Les voies métaboliques consistent en une série de réactions biochimiques dans les cellules qui convertissent un composant de départ en d’autres produits. Il est de plus en plus évident que les voies métaboliques associées à des facteurs de stress externes influencent la santé des cellules et des tissus. De nombreuses maladies humaines, y compris les maladies rétiniennes ou neurodégénératives, sont associées à des déséquilibres dans les voies métaboliques. Elisabeth Knust dirige une équipe de chercheurs de l’Institut Max Planck de biologie cellulaire moléculaire et de génétique (MPI-CBG) à Dresde, en Allemagne, qui décrit le rôle essentiel d’une de ces voies métaboliques dans le maintien de la santé rétinienne dans des conditions de stress. Ils ont étudié le classique Drosophile gènes cinabre, cardinal, blanc, et écarlate, caractérisés à l’origine il y a des décennies et nommés en raison de leur rôle dans la pigmentation de la couleur des yeux, en particulier la formation du pigment brun de l’œil de la mouche. Ces gènes codent pour des composants de la voie de la kynurénine, dont l’activité convertit l’acide aminé tryptophane par diverses étapes en d’autres produits. Dans cette étude, les auteurs ont mis en évidence la fonction de cette voie métabolique dans la santé rétinienne, indépendamment de son rôle dans la formation des pigments.

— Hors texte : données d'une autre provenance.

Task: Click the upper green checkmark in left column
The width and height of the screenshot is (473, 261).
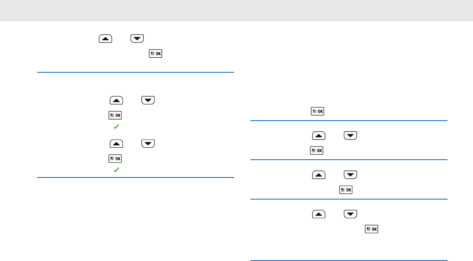Action: coord(116,127)
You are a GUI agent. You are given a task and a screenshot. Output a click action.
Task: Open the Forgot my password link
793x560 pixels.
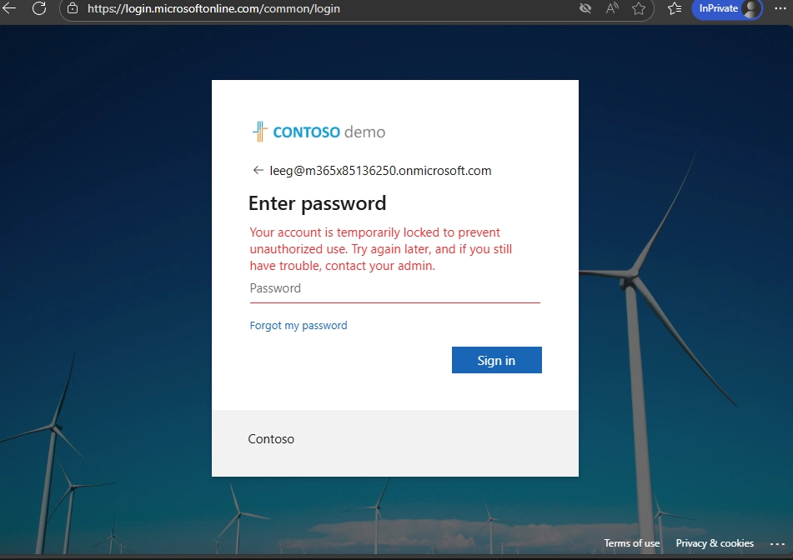pyautogui.click(x=298, y=325)
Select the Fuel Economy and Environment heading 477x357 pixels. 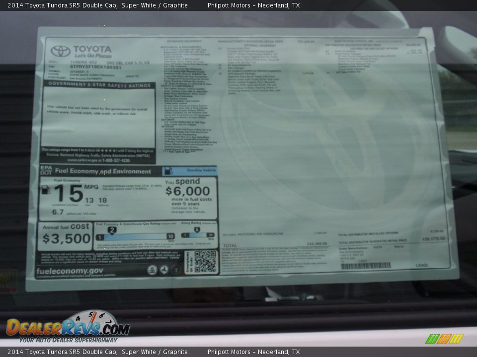coord(103,172)
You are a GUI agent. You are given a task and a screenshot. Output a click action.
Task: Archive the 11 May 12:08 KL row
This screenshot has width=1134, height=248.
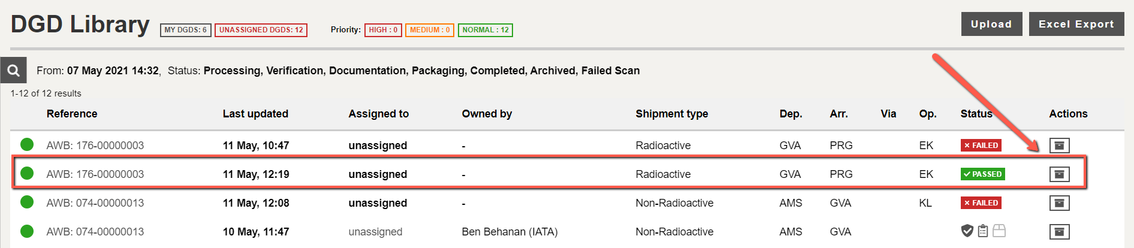(1059, 203)
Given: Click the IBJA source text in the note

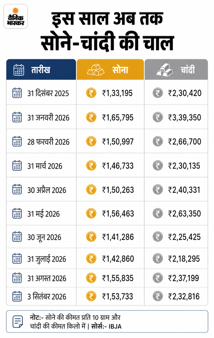Looking at the screenshot, I should tap(115, 326).
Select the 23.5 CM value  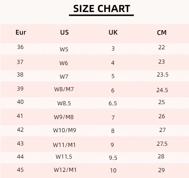click(163, 75)
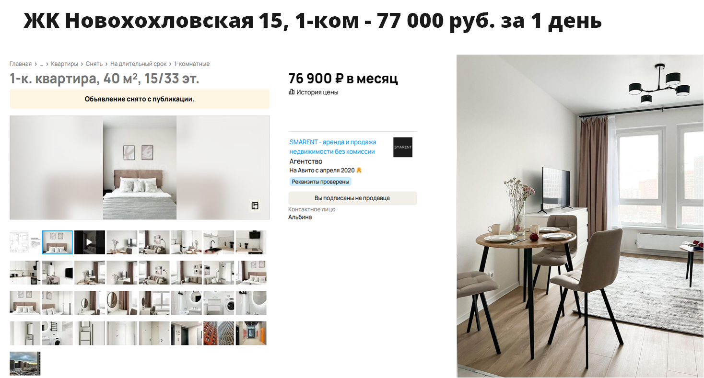704x378 pixels.
Task: Click the SMARENT agency logo
Action: [x=403, y=147]
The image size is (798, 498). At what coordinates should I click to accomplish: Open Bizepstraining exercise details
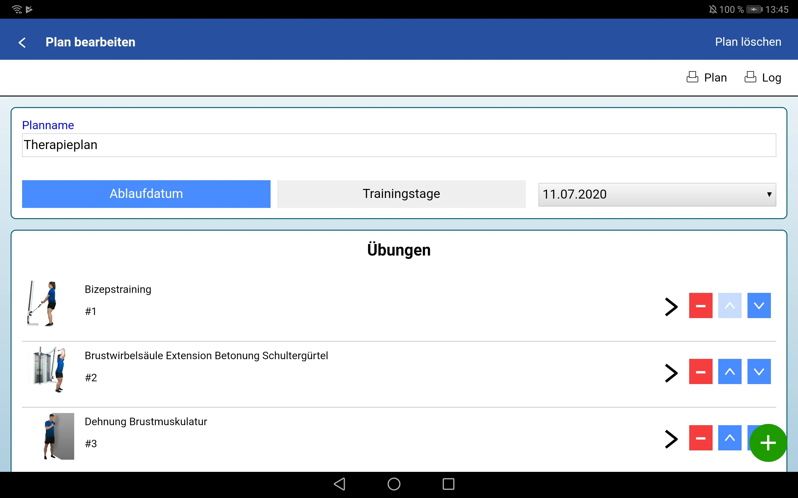(672, 305)
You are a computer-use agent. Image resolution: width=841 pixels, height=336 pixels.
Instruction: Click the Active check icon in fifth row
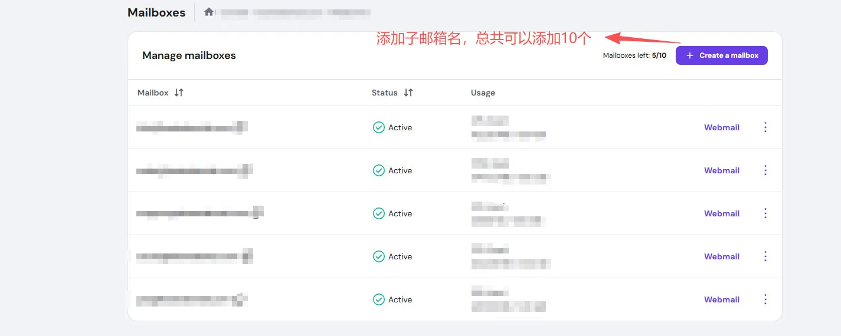click(x=379, y=299)
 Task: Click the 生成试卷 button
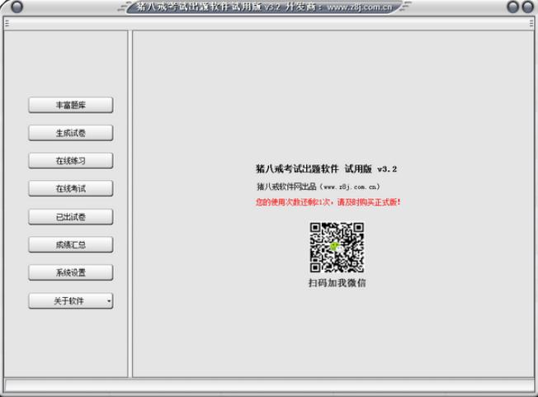coord(71,133)
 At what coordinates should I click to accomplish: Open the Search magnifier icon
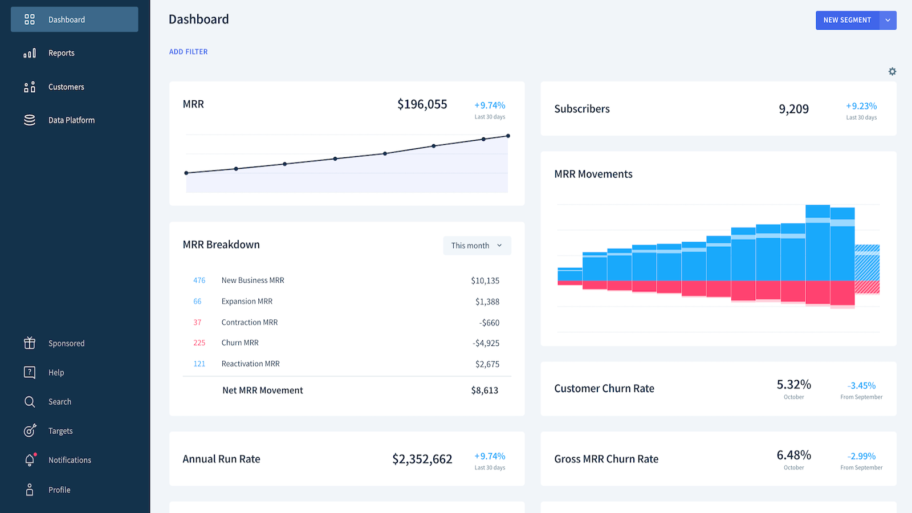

La voie de la kynurénine est une voie métabolique évolutive conservée qui régule une variété de processus biologiques. Sa perturbation peut entraîner l’accumulation de biomolécules ou de métabolites toxiques ou protecteurs, qui peuvent aggraver ou améliorer, respectivement, la santé du cerveau, y compris la rétine. Les connaissances sur cette voie métabolique importante ont été récemment étendues par l’équipe de recherche, dirigée par Elisabeth Knust, directrice émérite au MPI-CBG, dans leur publication dans la revue Plos Genetics. Conscients de la conservation remarquable de cette voie métabolique et des gènes qui la régulent, ils ont utilisé les mouches comme système modèle pour démêler le rôle des métabolites individuels dans la santé rétinienne. Les chercheurs ont examiné quatre gènes – cinabre, cardinal, blanc et écarlate – nommé d’après les couleurs anormales des yeux suite à leur perte chez les mouches. « Étant donné que la voie de la kynurénine est conservée des mouches aux humains, nous avons demandé si ces gènes régulaient la santé rétinienne indépendamment de leur rôle dans la formation des pigments », explique Sarita Hebbar, l’un des principaux auteurs de l’étude.

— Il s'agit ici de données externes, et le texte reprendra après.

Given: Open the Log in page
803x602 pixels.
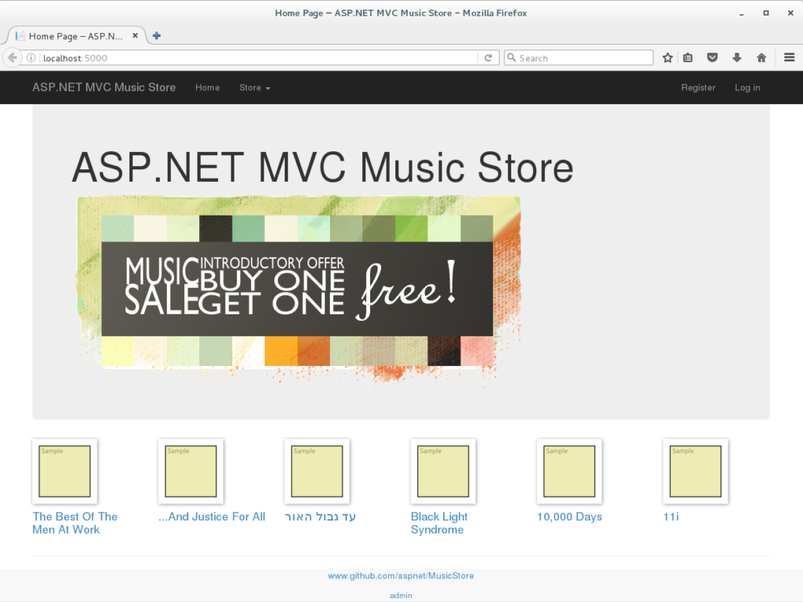Looking at the screenshot, I should tap(747, 88).
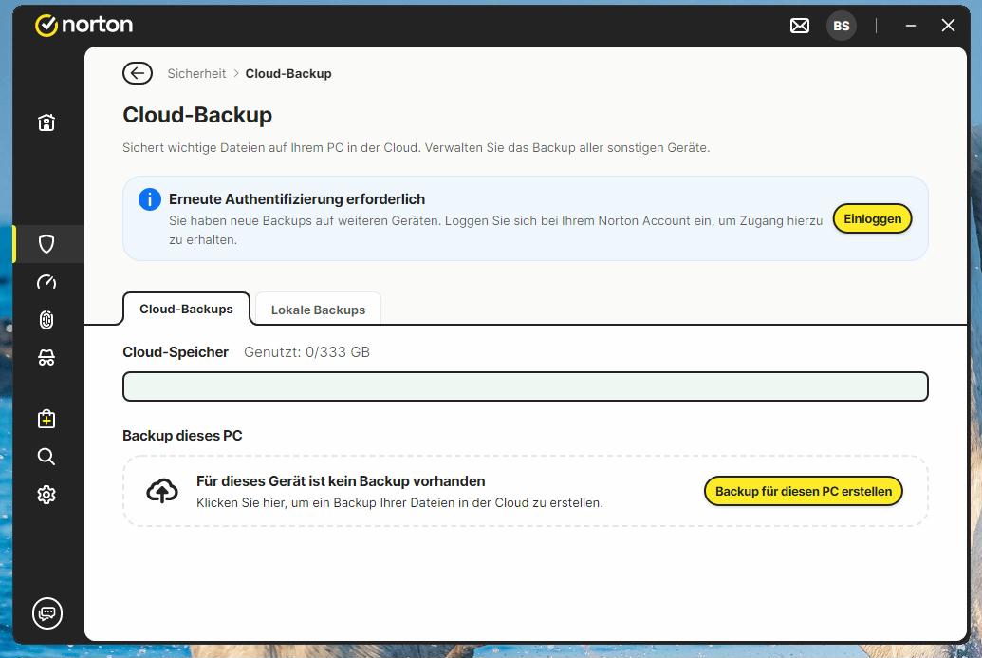This screenshot has width=982, height=658.
Task: Go back using the arrow button
Action: pos(138,73)
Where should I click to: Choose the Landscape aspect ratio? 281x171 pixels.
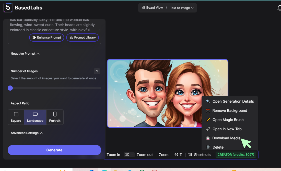click(x=35, y=117)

Pour le savoir, les scientifiques ont utilisé une combinaison de génétique, de changements alimentaires et d’analyse biochimique des métabolites pour étudier différentes mutations de la mouche des fruits, Drosophile melanogaster. Sofia Traikov, co-auteur, a développé une méthode d’analyse biochimique des métabolites de la voie de la kynurénine. Cela a permis aux chercheurs de lier différents niveaux de métabolites à l’état de santé de la rétine. Ils ont découvert qu’un métabolite, la 3-hydroxykynurénine (3OH-K), endommage la rétine. Plus important encore, ils pourraient montrer que le degré de dégénérescence est influencé par l’équilibre entre le 3OH-K toxique et les métabolites protecteurs, tels que l’acide kynurénique (KYNA), et pas seulement par leurs quantités absolues. Sarita poursuit : « Nous avons également donné deux de ces métabolites à des mouches normales (non mutantes) et avons découvert que le 3OH-K augmentait les dommages rétiniens induits par le stress, tandis que KYNA protégeait la rétine des dommages liés au stress. » Cela signifie que la santé rétinienne dans certaines conditions peut être améliorée en modifiant le rapport des métabolites de la voie de la kynurénine.

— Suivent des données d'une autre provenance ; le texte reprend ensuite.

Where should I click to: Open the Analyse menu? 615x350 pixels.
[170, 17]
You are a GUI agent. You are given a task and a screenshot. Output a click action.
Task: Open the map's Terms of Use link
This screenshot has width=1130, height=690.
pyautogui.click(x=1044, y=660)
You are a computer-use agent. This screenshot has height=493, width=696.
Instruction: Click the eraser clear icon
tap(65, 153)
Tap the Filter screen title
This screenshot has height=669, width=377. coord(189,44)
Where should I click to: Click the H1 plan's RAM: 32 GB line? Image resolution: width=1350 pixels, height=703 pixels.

De plus, en ciblant ces quatre gènes et donc quatre étapes distinctes dans la voie, les chercheurs ont pu démontrer que non seulement l’accumulation de 3OH-K en tant que telle, mais aussi sa localisation dans la cellule et donc sa disponibilité dans d’autres réactions, est important pour la santé rétinienne.
« Ce travail montre que la voie de la kynurénine est importante non seulement dans la formation des pigments, mais que le niveau de métabolites individuels remplit des rôles importants dans le maintien de la santé rétinienne », explique Elisabeth Knust, qui a supervisé l’étude. Elle conclut : « À l’avenir, le rapport des différents métabolites et les sites spécifiques de leur accumulation et de leur activité devraient être pris en compte dans les stratégies thérapeutiques des maladies à fonction altérée de la voie de la kynurénine, observées dans diverses conditions neurodégénératives.